Two-Dimensional halide perovskites: Synthesis, optoelectronic properties, stability, and applications

TL;DR

This review comprehensively covers the synthesis, properties, stability, and diverse applications of two-dimensional halide perovskites, highlighting their advantages over three-dimensional counterparts in optoelectronic devices.

Contribution

It provides an extensive overview of recent advances in 2D halide perovskites, including synthesis strategies, phase control, and application potential.

Findings

2D perovskites exhibit enhanced stability over 3D structures.

They show promising optoelectronic properties for various devices.

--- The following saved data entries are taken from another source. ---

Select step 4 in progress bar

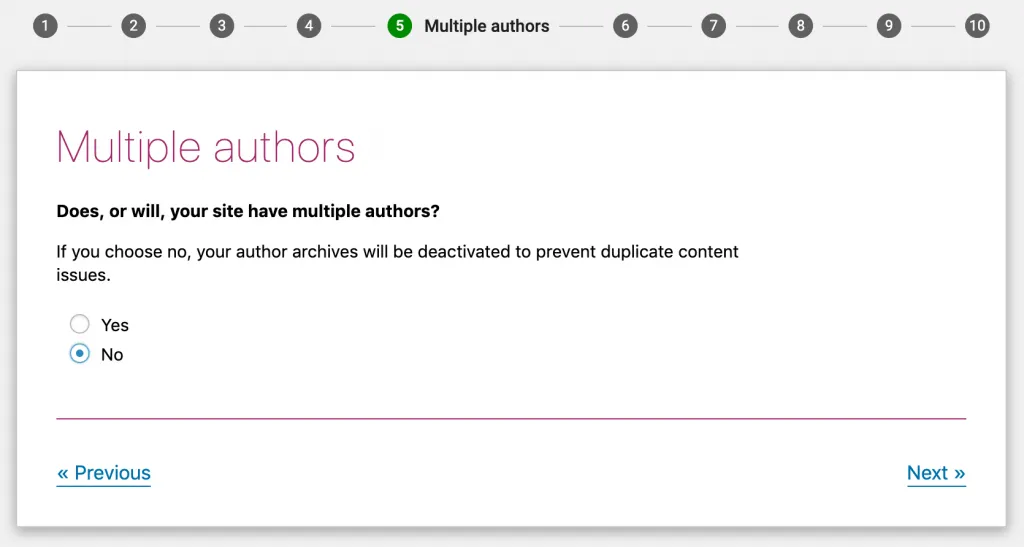(x=309, y=26)
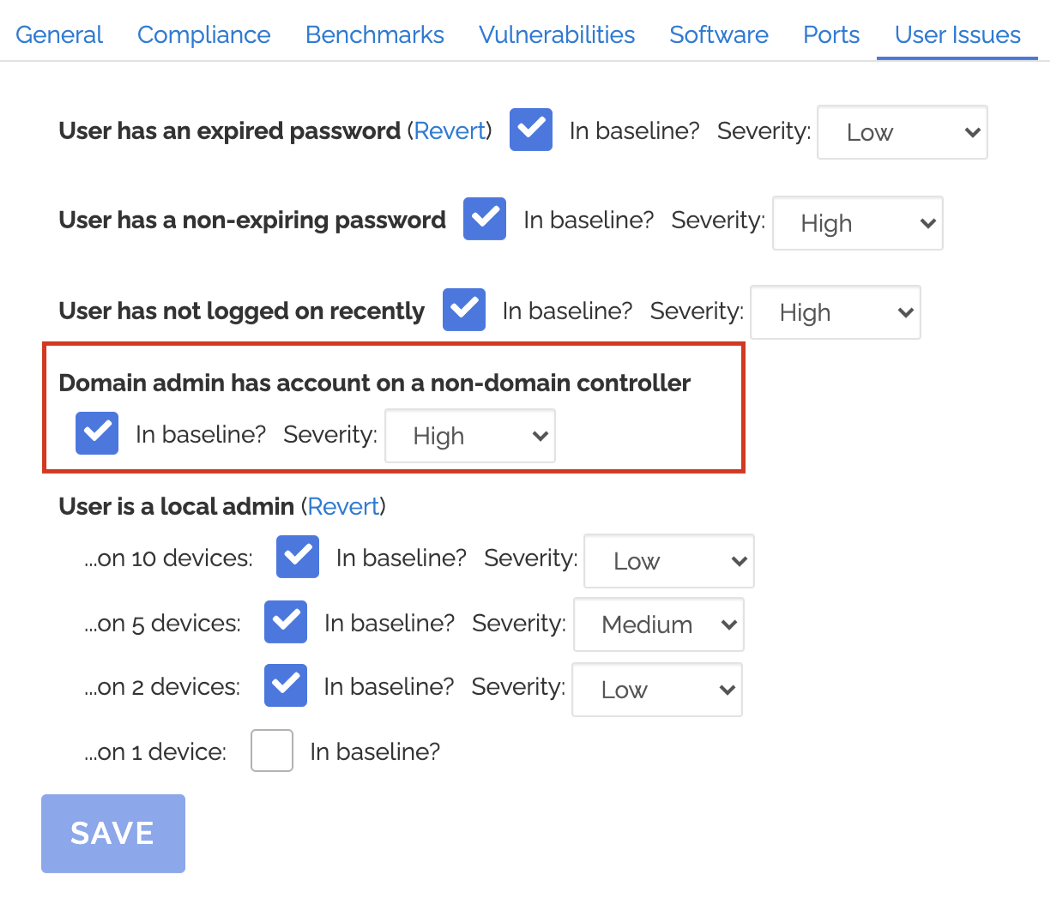Uncheck baseline for not logged on recently
The height and width of the screenshot is (904, 1050).
tap(464, 310)
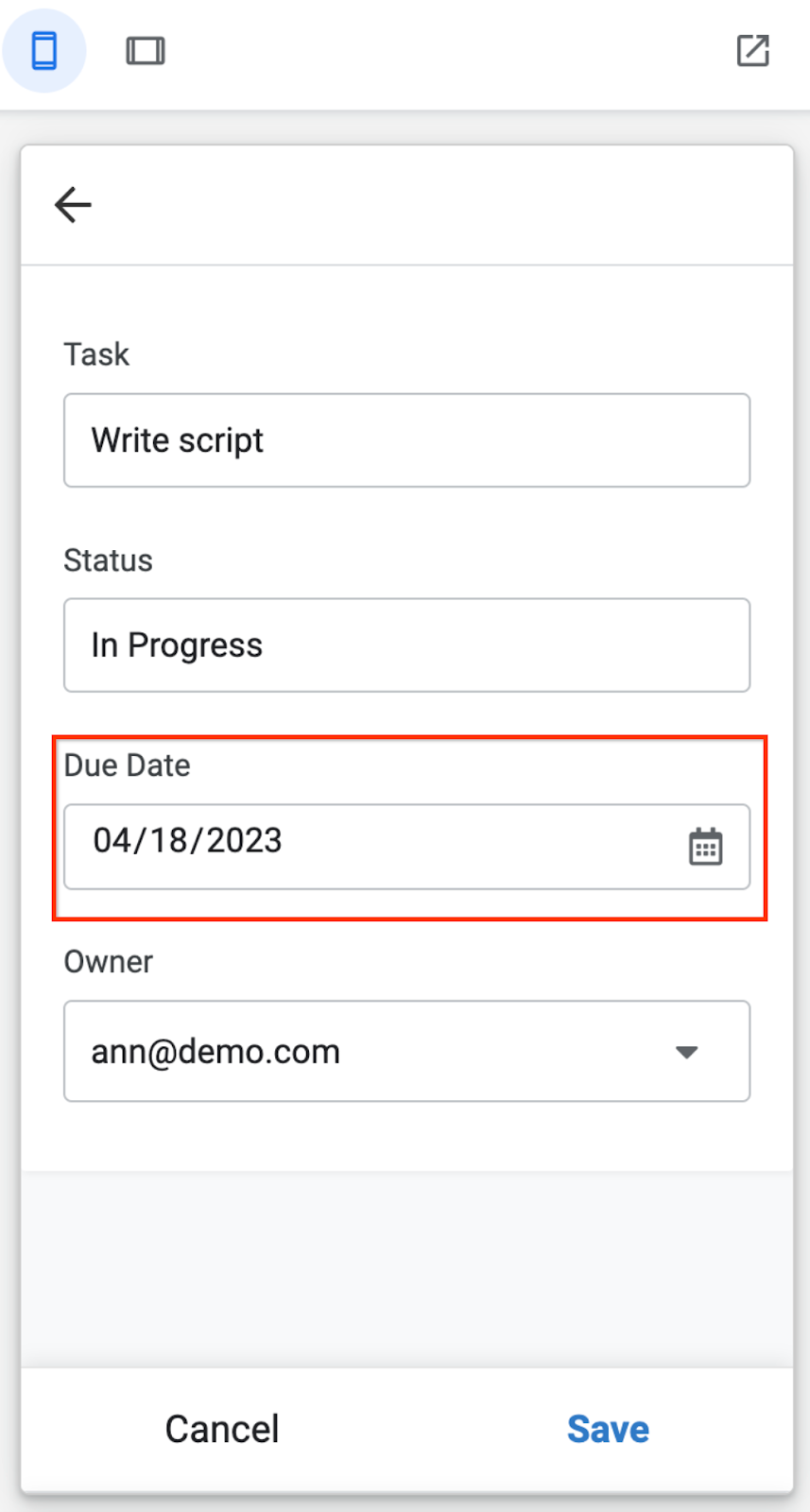The height and width of the screenshot is (1512, 810).
Task: Click the Owner field label
Action: tap(108, 961)
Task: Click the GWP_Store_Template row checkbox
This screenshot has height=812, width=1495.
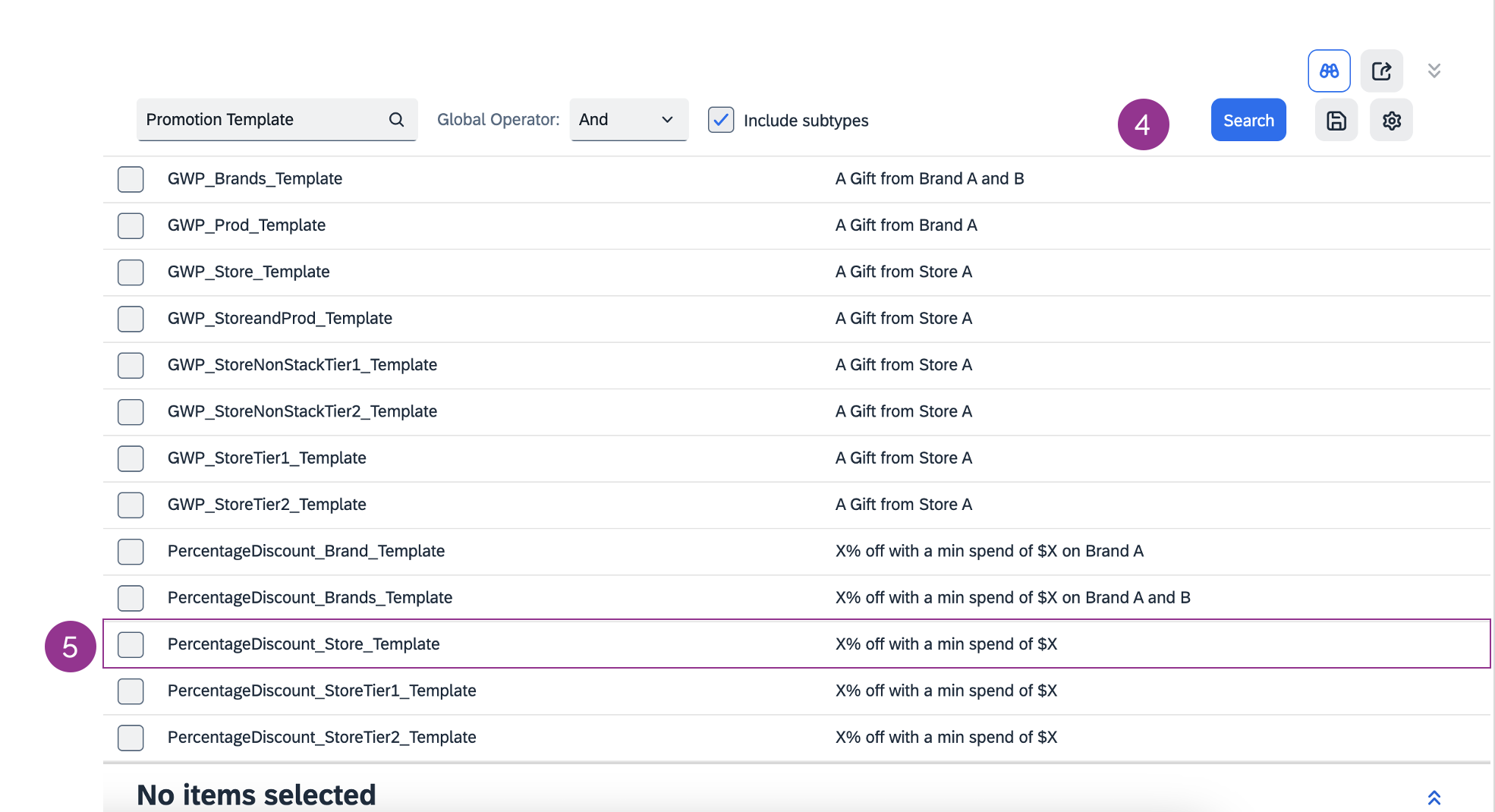Action: (x=131, y=272)
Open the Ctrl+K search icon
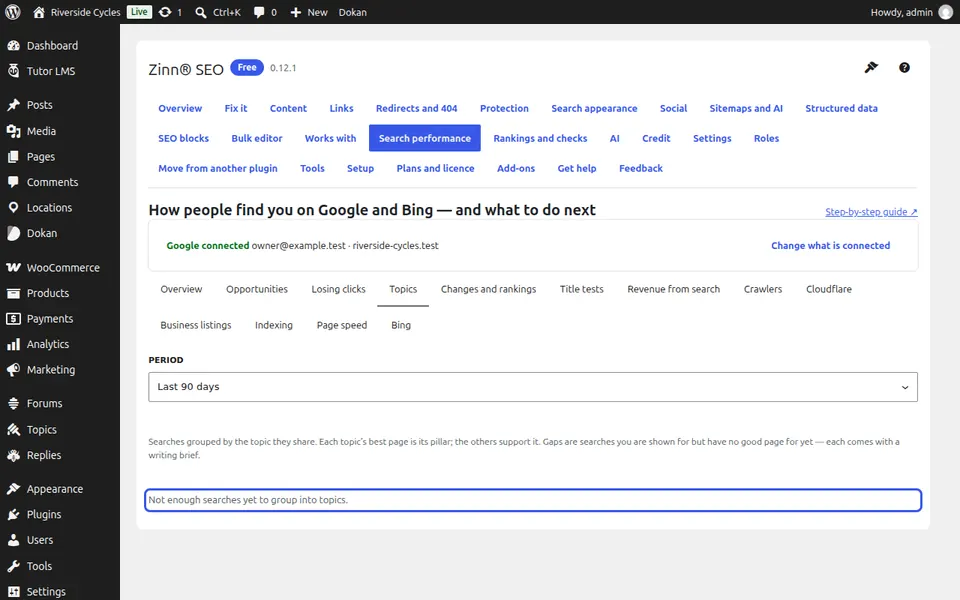Image resolution: width=960 pixels, height=600 pixels. (201, 12)
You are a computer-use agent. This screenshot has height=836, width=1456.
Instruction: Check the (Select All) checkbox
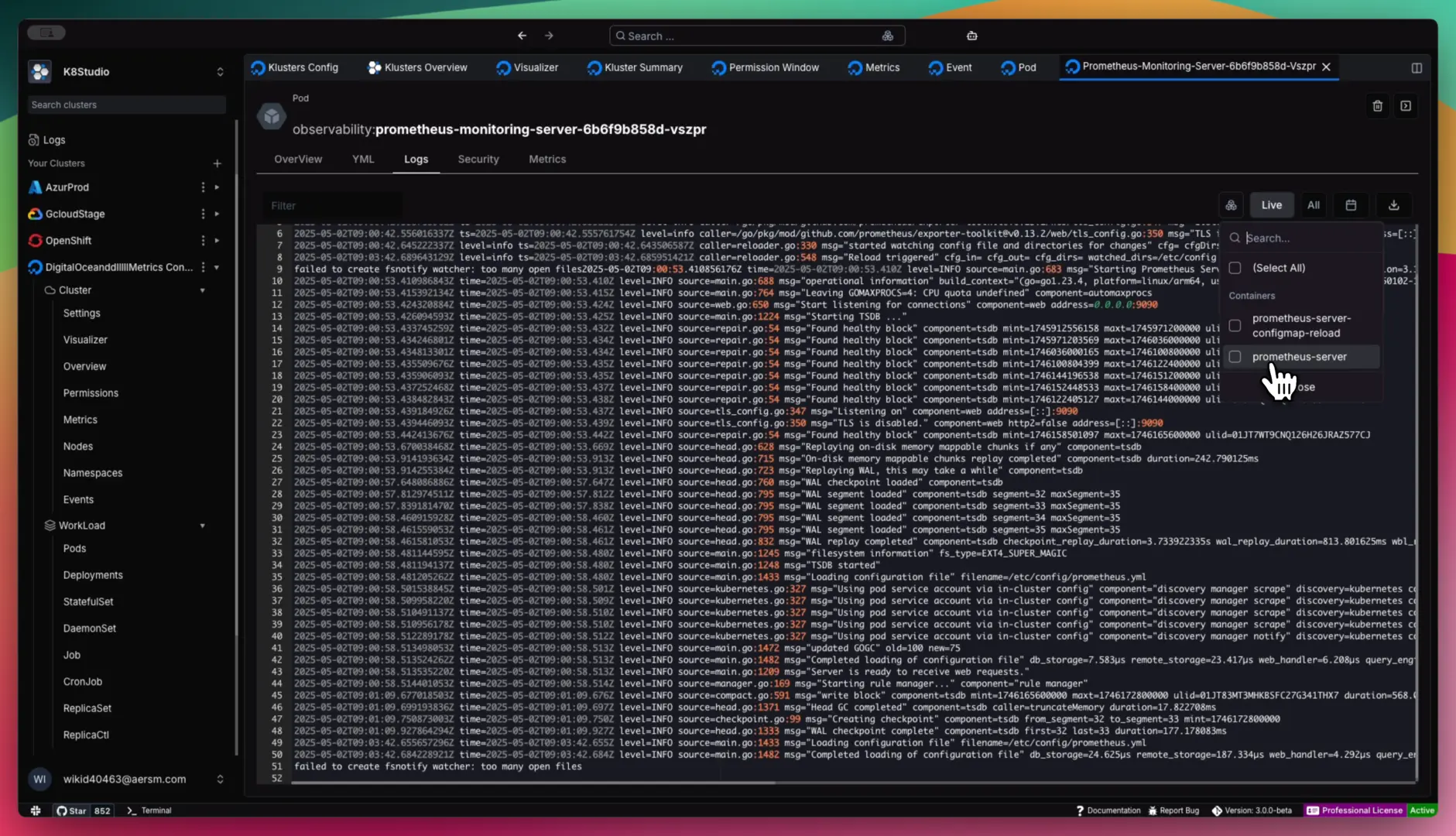coord(1235,268)
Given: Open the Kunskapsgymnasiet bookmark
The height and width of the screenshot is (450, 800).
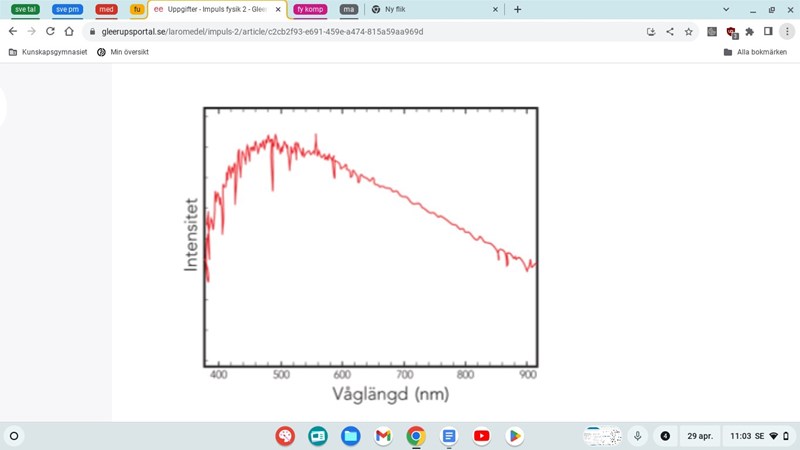Looking at the screenshot, I should click(x=48, y=52).
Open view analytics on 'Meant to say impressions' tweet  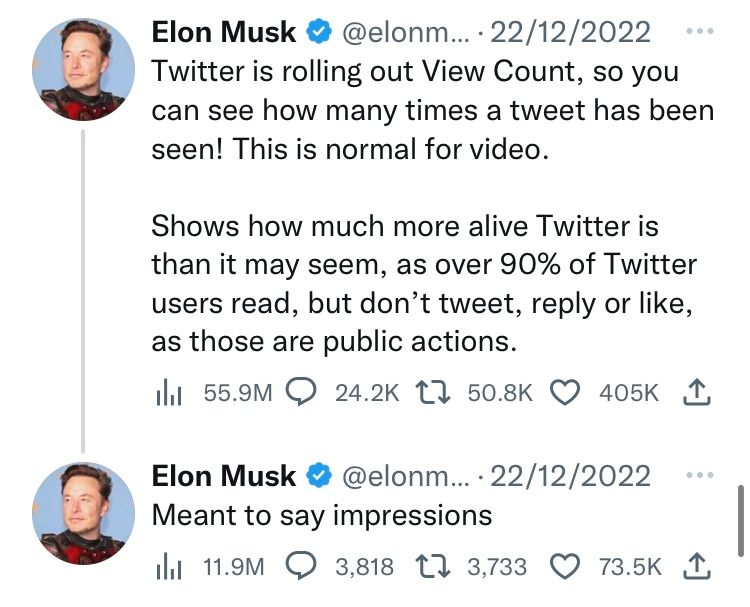(168, 567)
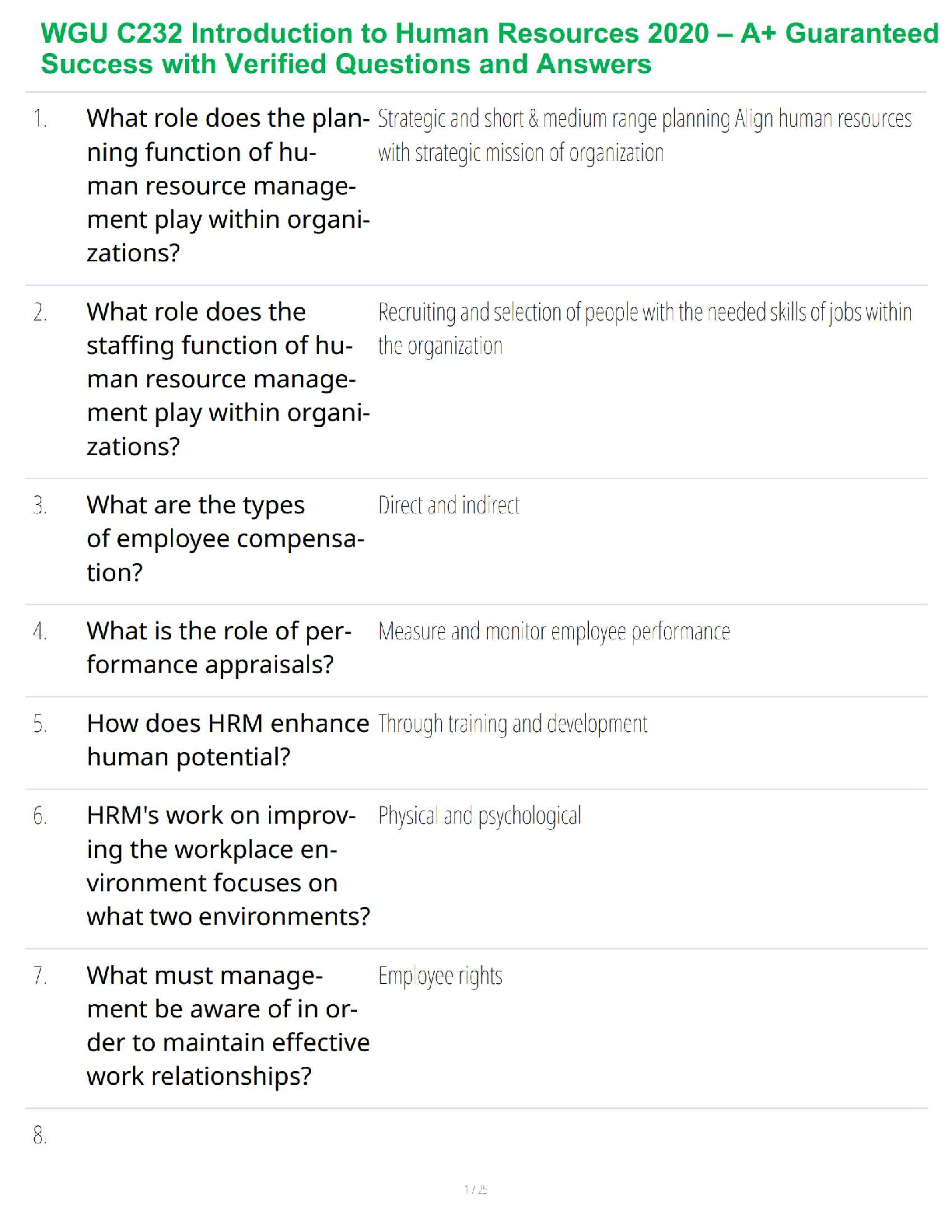Click the question about performance appraisals

pyautogui.click(x=219, y=647)
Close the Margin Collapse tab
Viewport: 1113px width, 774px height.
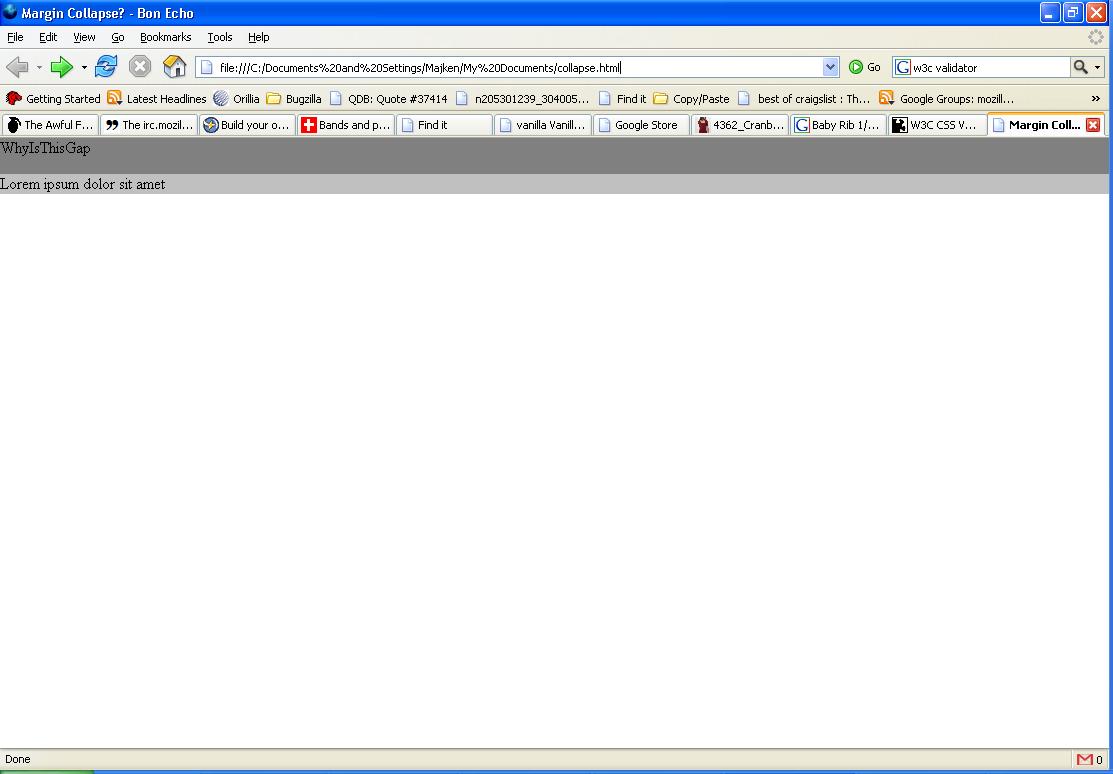(1093, 125)
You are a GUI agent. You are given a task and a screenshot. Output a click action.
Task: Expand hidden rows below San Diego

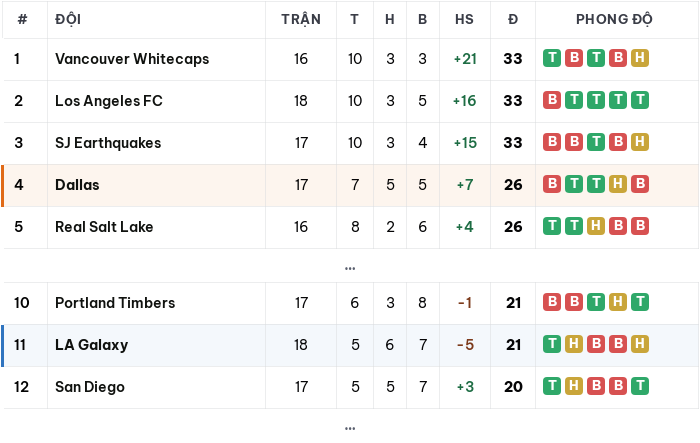tap(350, 428)
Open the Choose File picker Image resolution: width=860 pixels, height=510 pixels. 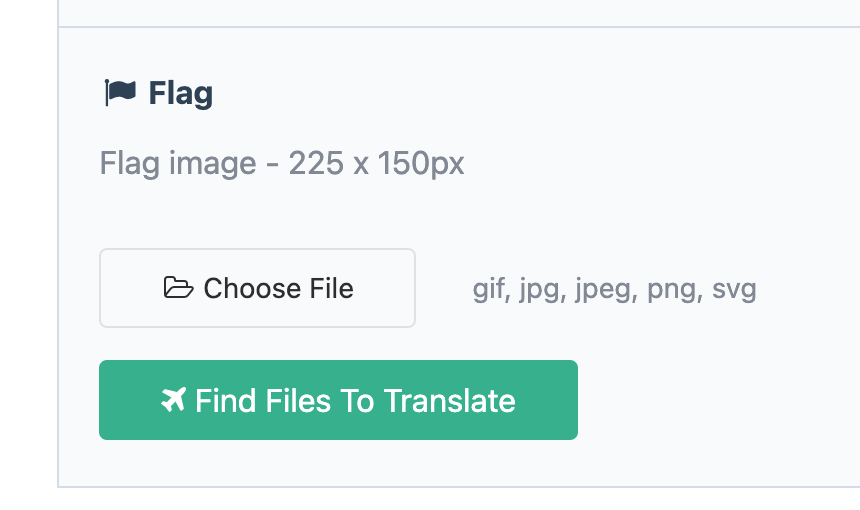pos(257,288)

Recent developments enable shape and phase control in synthesis.

Abstract

Halide perovskites are promising materials for light-emitting and light-harvesting applications. In this context, two-dimensional perovskites such as nanoplatelets or Ruddlesden-Popper and Dion-Jacobson layered structures are important because of their structural flexibility, electronic confinement, and better stability. This review article brings forth an extensive overview of the recent developments of two-dimensional halide perovskites both in the colloidal and non-colloidal forms. We outline the strategy to synthesize and control the shape and discuss different crystalline phases and optoelectronic properties. We review the applications of two-dimensional perovskites in solar cells, light-emitting diodes, lasers, photodetectors, and photocatalysis. Besides, we also emphasize the moisture, thermal, and photostability of these materials in comparison to their three-dimensional analogs.